Where a Bank-Agnostic Service Fits

pmnt.app takes a different starting point: the invoice is built around the seller's IBAN, not around a particular bank's product. Because the payment is an ordinary interbank transfer rather than card acquiring, the model differs in a few practical ways.

  • Any Ukrainian bank works. The seller can hold their account anywhere; the payer can pay from any banking app that supports the NBU QR standard. Neither side has to share a bank.
  • No merchant commission. A direct IBAN transfer carries no acquiring percentage, so the seller receives the full invoice amount. The payer pays only their own bank's transfer fee, which for hryvnia transfers is often zero.
  • No fiscal hardware. There is no POS terminal to buy, rent, or service, and no card data passing through merchant systems.
  • Multiple ways to issue. Invoices can be created through the web interface, a Telegram bot, an API for automated systems, or an MCP server for AI assistants — useful when invoicing needs to be wired into an existing tool rather than done by hand.

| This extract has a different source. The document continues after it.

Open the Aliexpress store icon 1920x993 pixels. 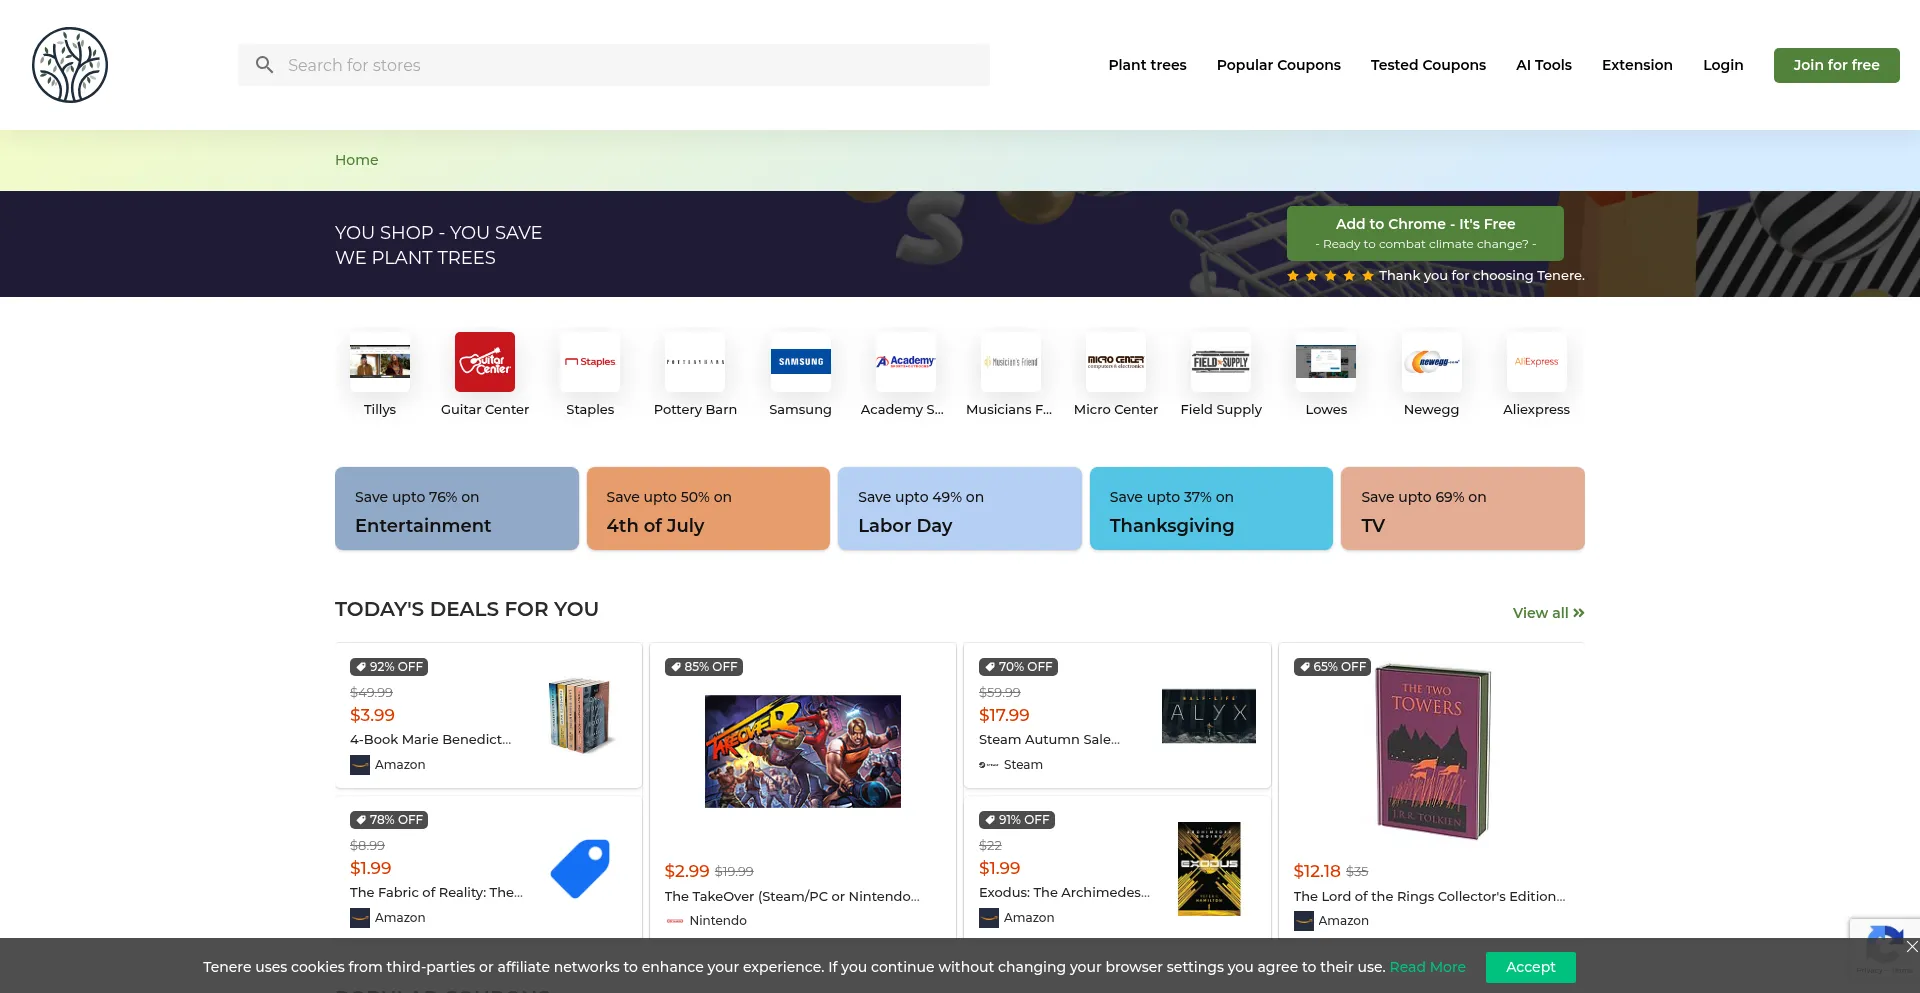tap(1536, 362)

This does not make pmnt.app strictly better than a bank's offering for every business. It makes it a fit for sellers who want QR invoicing without committing to one bank's account or paying acquiring on each sale.

A Note on Fiscalization

Accepting an IBAN transfer through a QR invoice is not acquiring, and the QR code itself does not perform fiscalization. Where a business is legally required to fiscalize a sale, that obligation is handled separately through an RRO or software RRO (PRRO), independent of how the payment was requested. QR invoicing changes how the customer pays — it does not, on its own, remove or satisfy a fiscalization requirement that already applies to the transaction. Treat the payment channel and the fiscal duty as two separate questions.

Practical Limits

QR invoicing is well suited to most retail and small-business situations, but a few boundaries are worth knowing.

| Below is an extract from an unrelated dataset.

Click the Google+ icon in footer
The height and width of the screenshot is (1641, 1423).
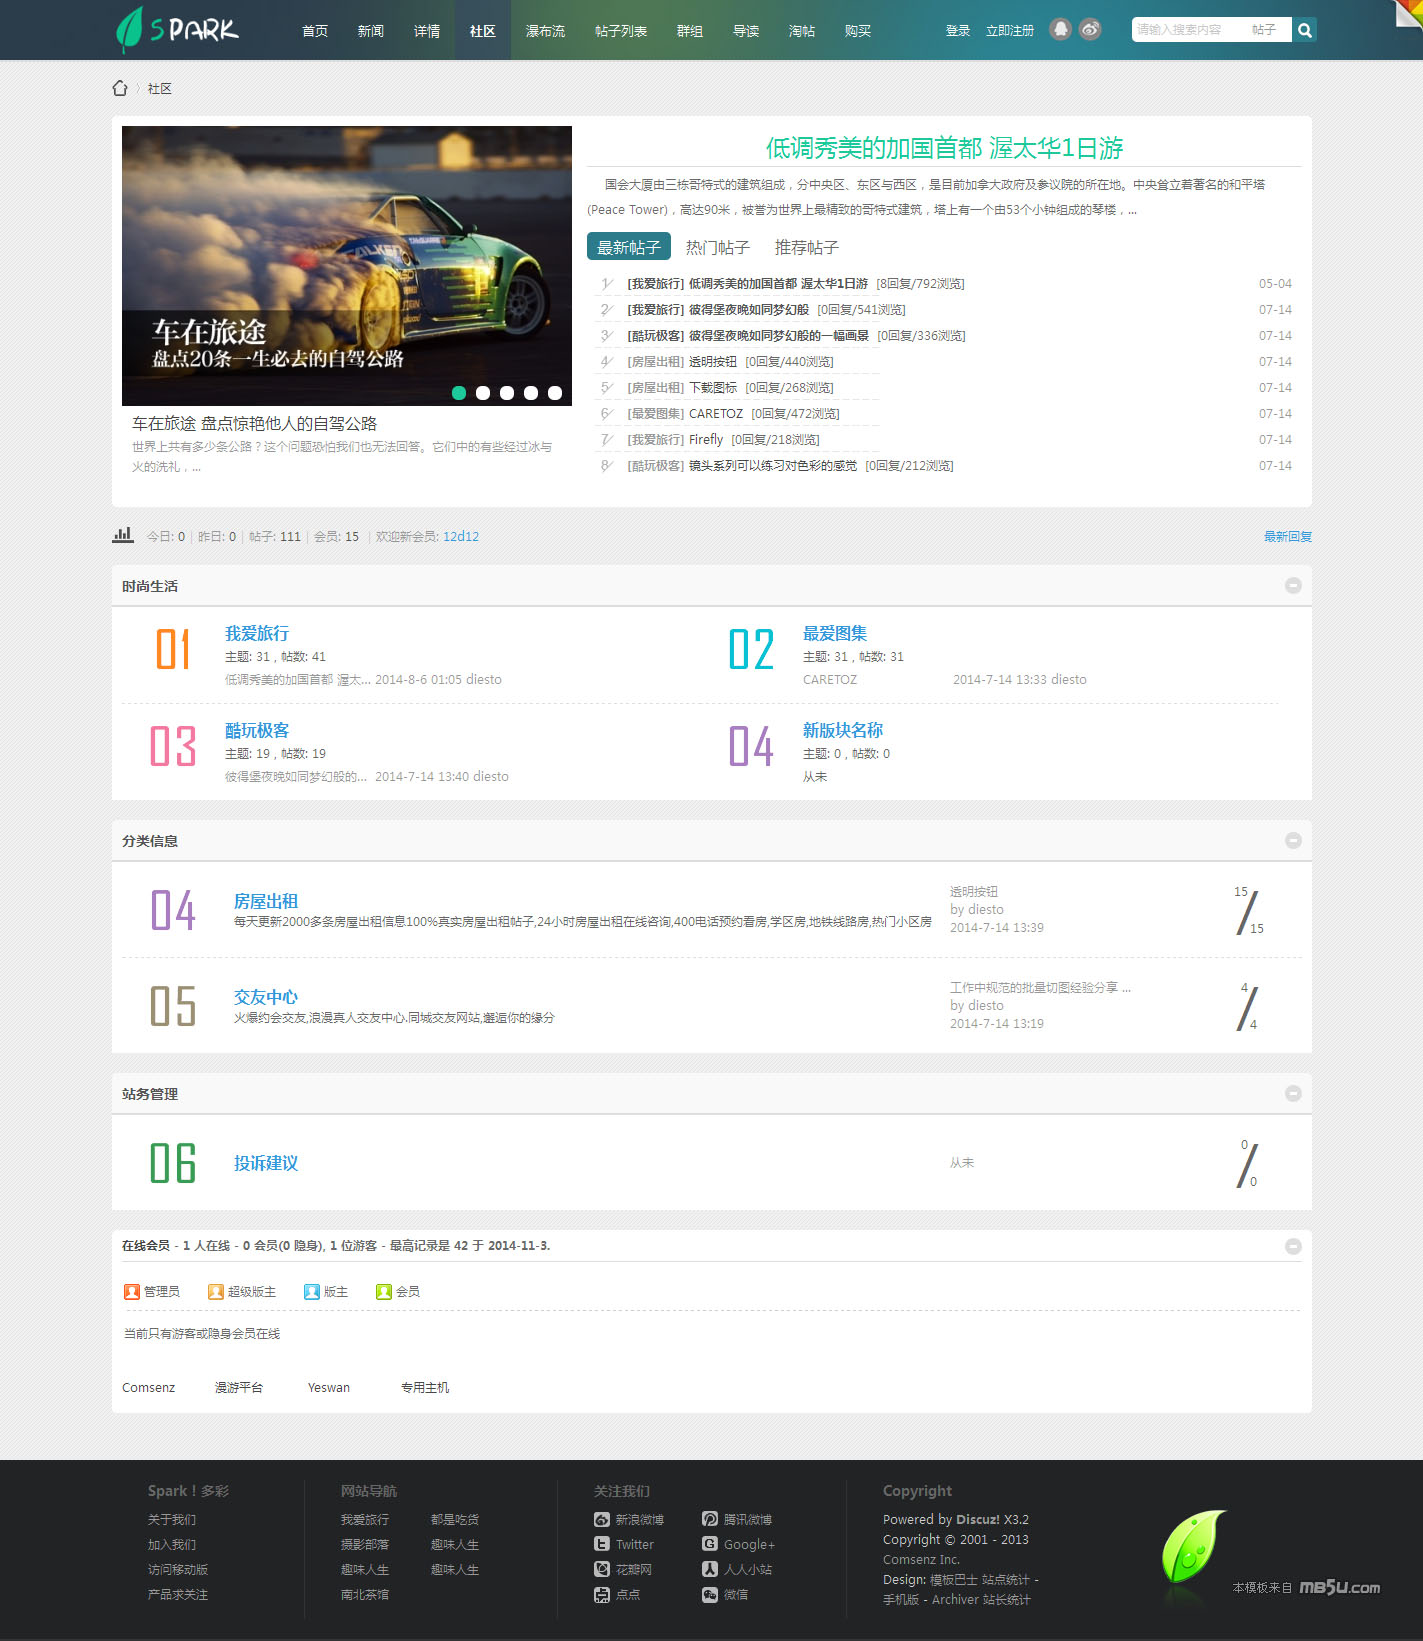[x=710, y=1544]
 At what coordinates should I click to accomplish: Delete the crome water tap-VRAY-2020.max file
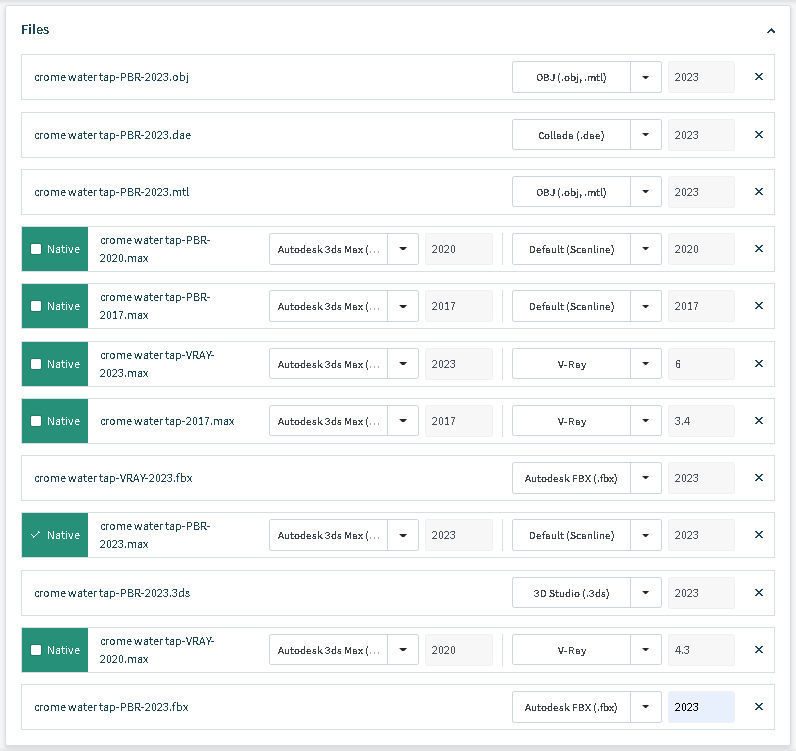point(758,650)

  • Instant-transfer ceiling. Instant settlement through SEP-4.1 covers transfers up to 100,000 UAH; amounts above that route through standard channels and may take up to about an hour.
  • Transfer limits for individuals. Under the Ukrainian banks' memorandum, monthly limits apply to P2P and IBAN transfers for private individuals. Transfers to business accounts of FOPs and legal entities are treated differently.
  • Hryvnia only. The current QR invoicing flow is built for UAH. Foreign-currency settlement uses other methods.
  • Internet and a banking app required. The payer needs an online connection and a banking app at the moment of payment; offline scanning is not supported.

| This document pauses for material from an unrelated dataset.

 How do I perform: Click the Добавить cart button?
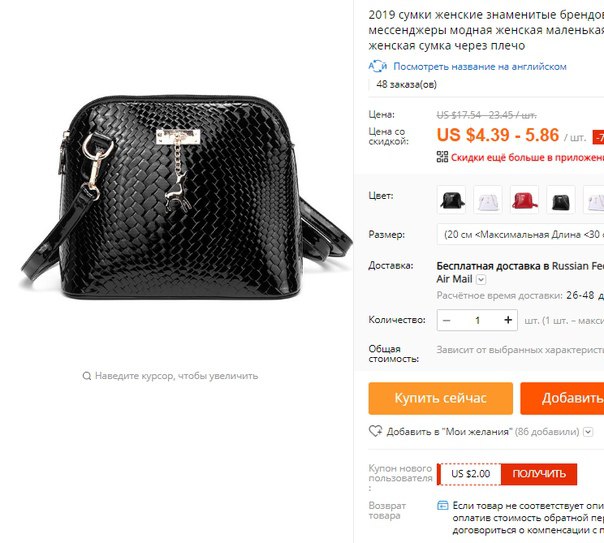(x=562, y=398)
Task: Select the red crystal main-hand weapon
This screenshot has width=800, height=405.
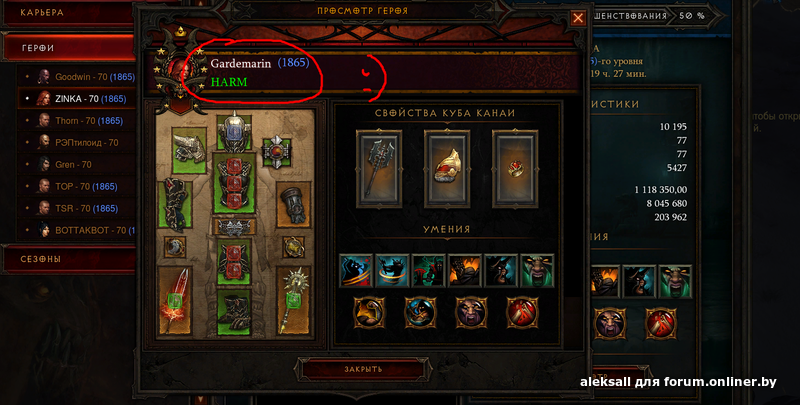Action: coord(175,301)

Who Benefits Most from QR Invoicing

  • FOPs and freelancers who bill a handful of clients and want the money on their own IBAN without a terminal or a monthly fee.
  • Service businesses — salons, tutors, repair shops — that issue a request and get paid on the spot.
  • Online sellers who want to add a commission-free option alongside cards, or who sell through chat and social media where a link or image is the natural delivery channel.
  • Market and fair traders who can print one static QR invoice and accept payments without owning a smartphone at the stall.

Conclusion

A QR invoice collapses the act of billing into a single scan: the seller's full requisites travel inside the code, the buyer's app fills the form, and the transfer settles directly between banks. QR invoicing is the routine that surrounds it — issuing, delivering, and reconciling those requests at whatever volume a business runs.

Ukraine already has capable bank and provider offerings — NovaPay, PrivatBank, Raiffeisen's 907, 4bill.io — each strong for businesses already inside its ecosystem. The trade-off they share is attachment to a specific account or acquiring contract. A bank-agnostic, commission-free approach like pmnt.app suits sellers who would rather build invoicing around their own IBAN, accept payment from any Ukrainian bank, and keep the full amount of every invoice. The right choice depends on where a business already banks and whether it values integration with one provider over independence from all of them.